Je me fous de tout. Je n’ai plus de courage. De plus en plus impatient, j’attends ma mère avec les papiers nécessaires pour ma sortie du camp.
Nous devenons un peu fous. Nous interprétons tout de travers. Mes nerfs sont tendus comme une corde prête à se rompre.
J’écoute le haut-parleur qui m’appelera peut-être tout à l’heure…
Deux femmes venues d’Andilly en vélo ont accepté d’aller pour nous à Paris. Elles prendront le train, se chargeront de nos courses. Prunet, Mas, Dumousseau, Poirier et moi nous leur confions nos espoirs. Petites lettres…Elles reviendront apporter leur réponse ici dans deux ou trois jours.
Ce soir, les Ponts et Chaussées partent à leur tour, avec des faux papiers fournis par le 11ème étranger.

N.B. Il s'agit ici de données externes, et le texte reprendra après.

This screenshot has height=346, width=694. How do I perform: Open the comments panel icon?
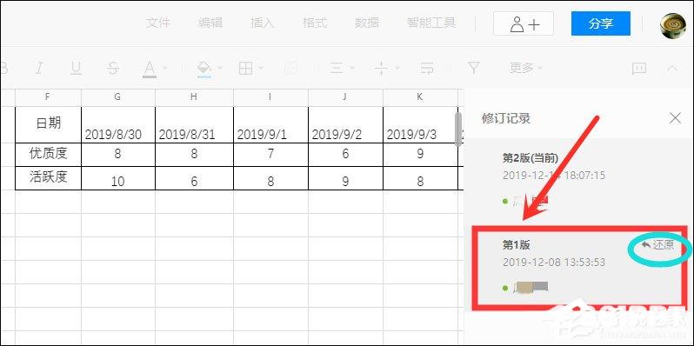pos(639,68)
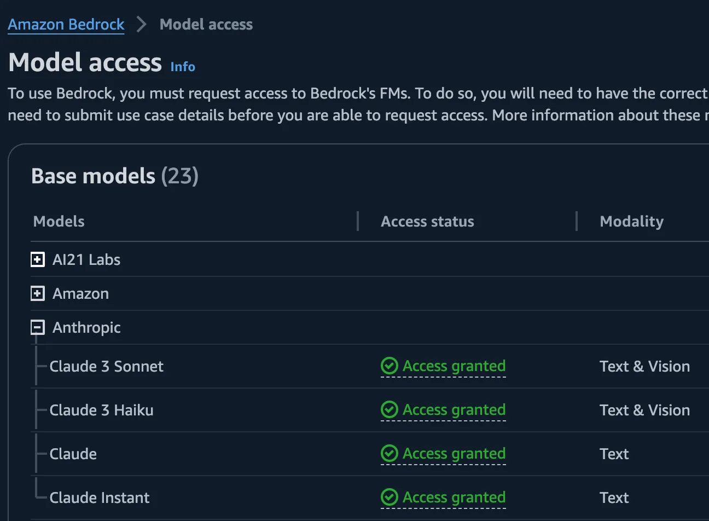
Task: Click the green checkmark for Claude 3 Haiku
Action: (389, 410)
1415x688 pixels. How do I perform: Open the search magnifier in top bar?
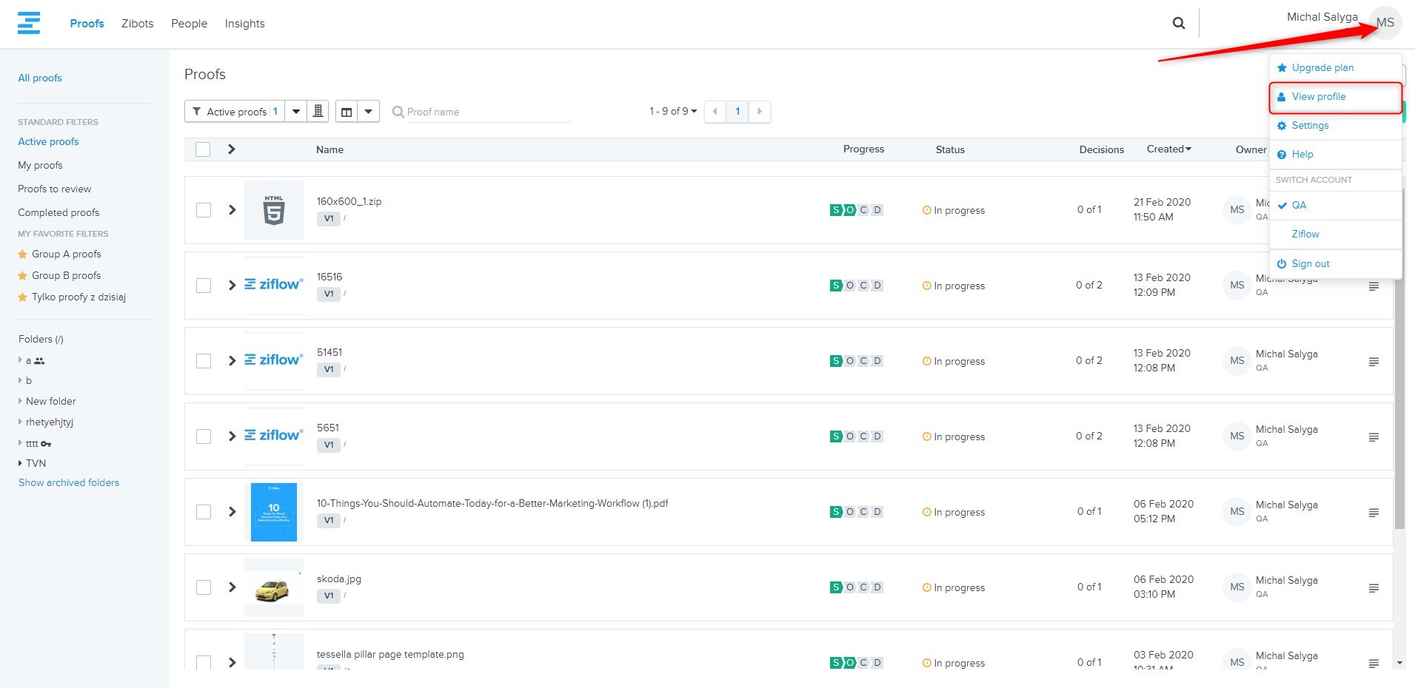click(1179, 24)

Nous faisons une demande, Prunet et moi, au titre des Ponts et Chaussées.
Nous sommes enfiévrés, anxieux. Moi surtout !

4 aout

Notre demande va bon train. J’espère.
Messe du matin. Je vois Léger. Cher moine, bon copain. Il me conseille de prier ! Je fais de mon mieux. Messe émouvante.

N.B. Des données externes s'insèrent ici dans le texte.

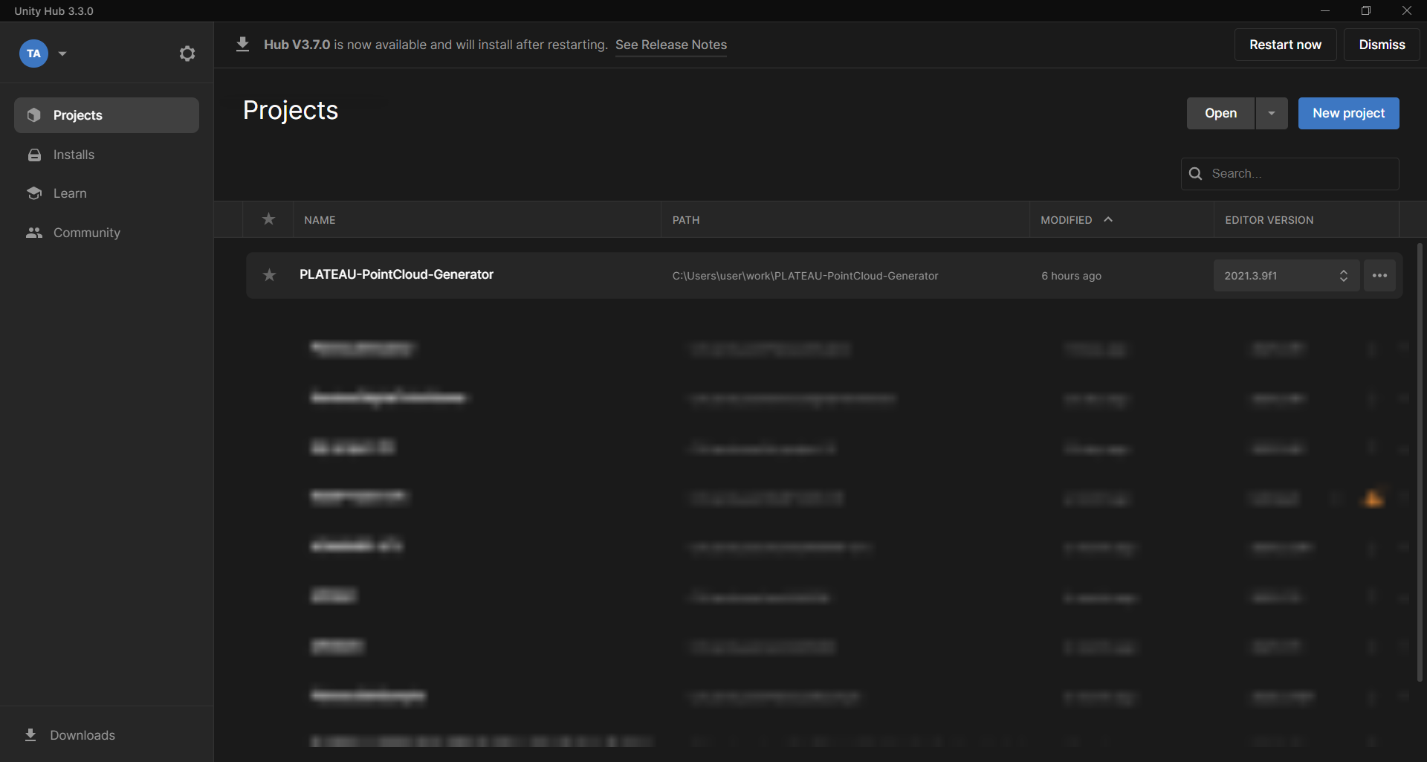The width and height of the screenshot is (1427, 762).
Task: Click the New project button
Action: coord(1348,114)
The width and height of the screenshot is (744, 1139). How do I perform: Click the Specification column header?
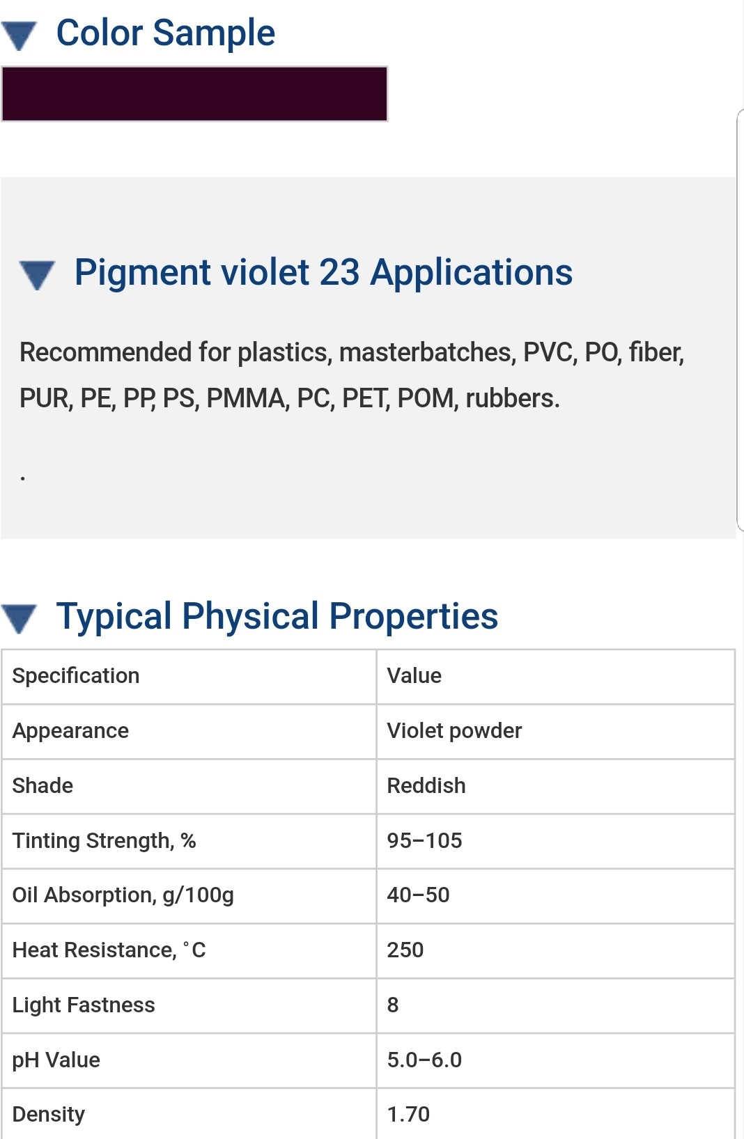pos(76,676)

Je brûle d’impatience. Prunet fourgonne dans les bureaux. Nous nous étions promis il y a longtemps de partir tous les deux ensembles.
Ce soir, nous sommes dans la cour. Quantité de fourmis volantes s’abattent sur nous.

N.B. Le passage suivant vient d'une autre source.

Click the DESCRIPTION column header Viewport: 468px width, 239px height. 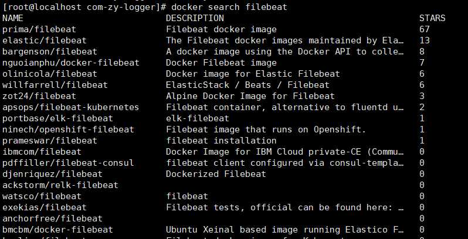point(195,18)
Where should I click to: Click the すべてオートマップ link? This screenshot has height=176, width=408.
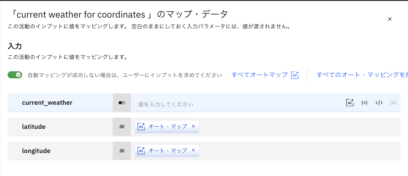tap(260, 75)

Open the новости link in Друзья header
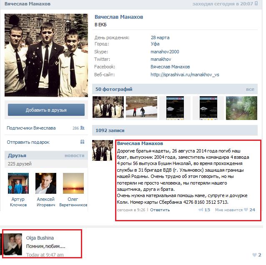click(74, 156)
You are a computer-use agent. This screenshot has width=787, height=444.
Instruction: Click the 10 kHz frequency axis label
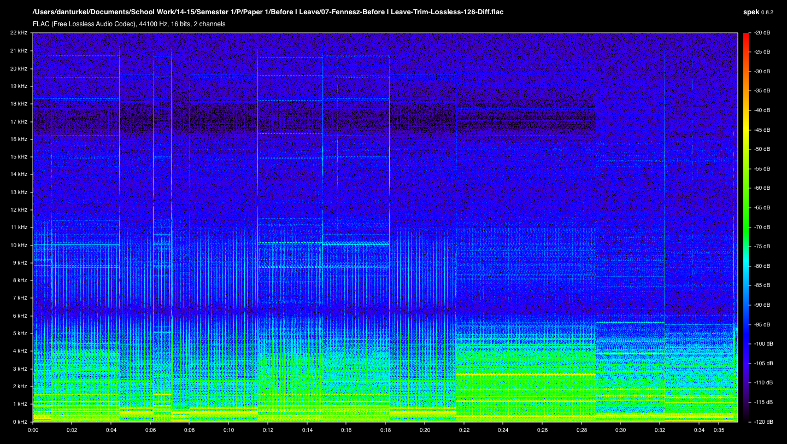[x=18, y=245]
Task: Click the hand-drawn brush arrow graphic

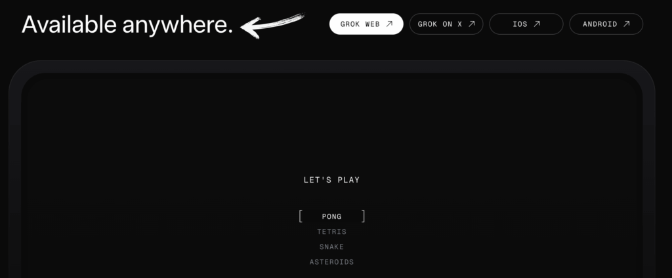Action: pyautogui.click(x=272, y=26)
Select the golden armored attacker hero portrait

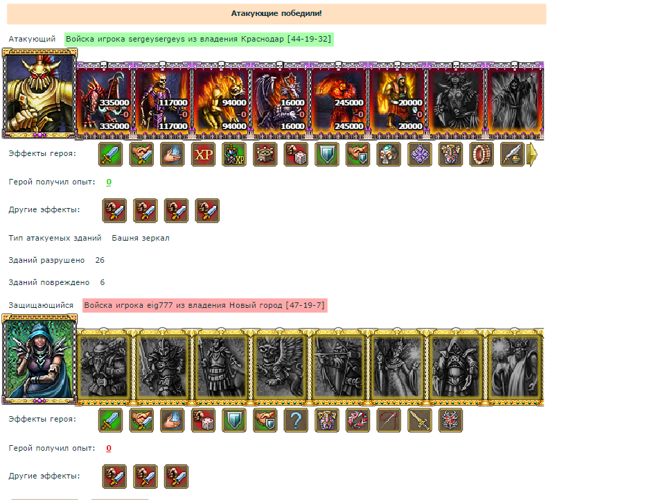[x=39, y=93]
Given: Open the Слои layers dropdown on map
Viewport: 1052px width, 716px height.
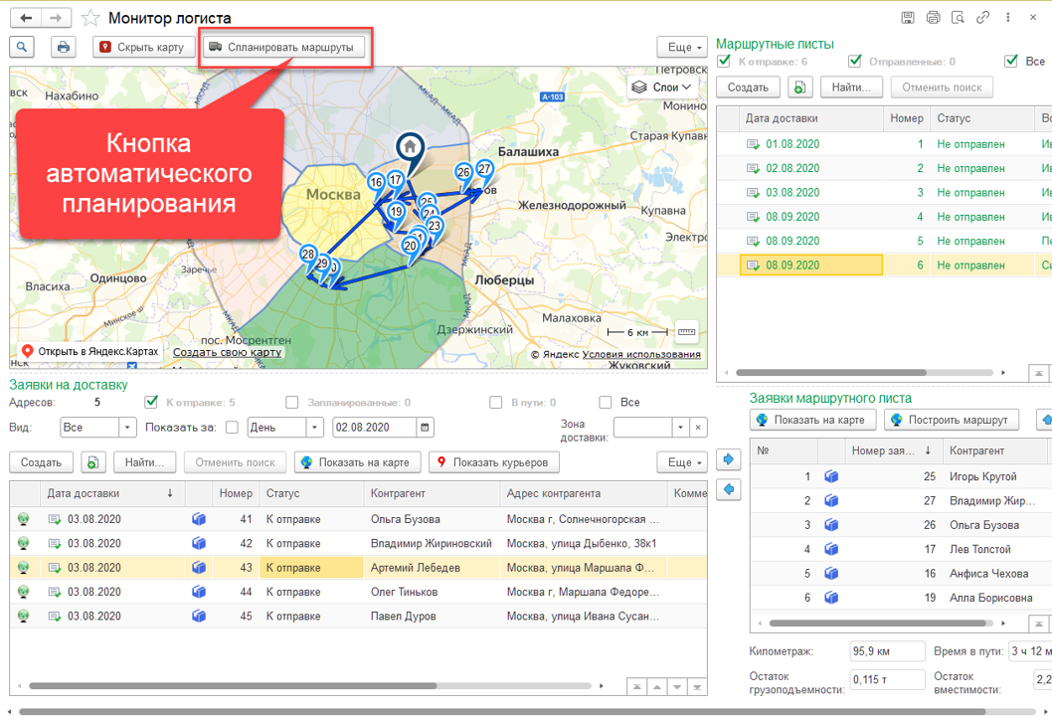Looking at the screenshot, I should pos(664,88).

Décision subite. Prunet fonce au bureau du camp, où sont libérés les Ponts et Chaussées. Je le vois de la fenêtre au rez de chaussée. Je surveille les dossiers. Je vois nos feuilles signées…Je lui fais signe. L’adjudant veut un paquet de cigarette pour arranger les choses. Je cours en chercher. Je rentre dans la chambrée. Prunet arrive derrière moi. Il est essoufflé, pale

-Je les ai ! dit-il……..

Et voilà !  Le journal que le prisonnier Coutheillas avait commencé le 2 juillet 1940 se termine  le 4 aout, comme ça, brutalement, sans conclusion ni grandes phrases, ni tambour, ni trompette, ni suite. 
On devine une sortie du camp, sans acte de bravoure, mais avec de faux papiers et une grosse boule au ventre, à côté d’Eugène devenu son ami pour toujours. On aimerait qu’il soit arrivé chez lui, à pied depuis la Gare de l’Est, à l’improviste et à l’heure des croissants, dans la douce aurore de ce matin du 5 aout 1940.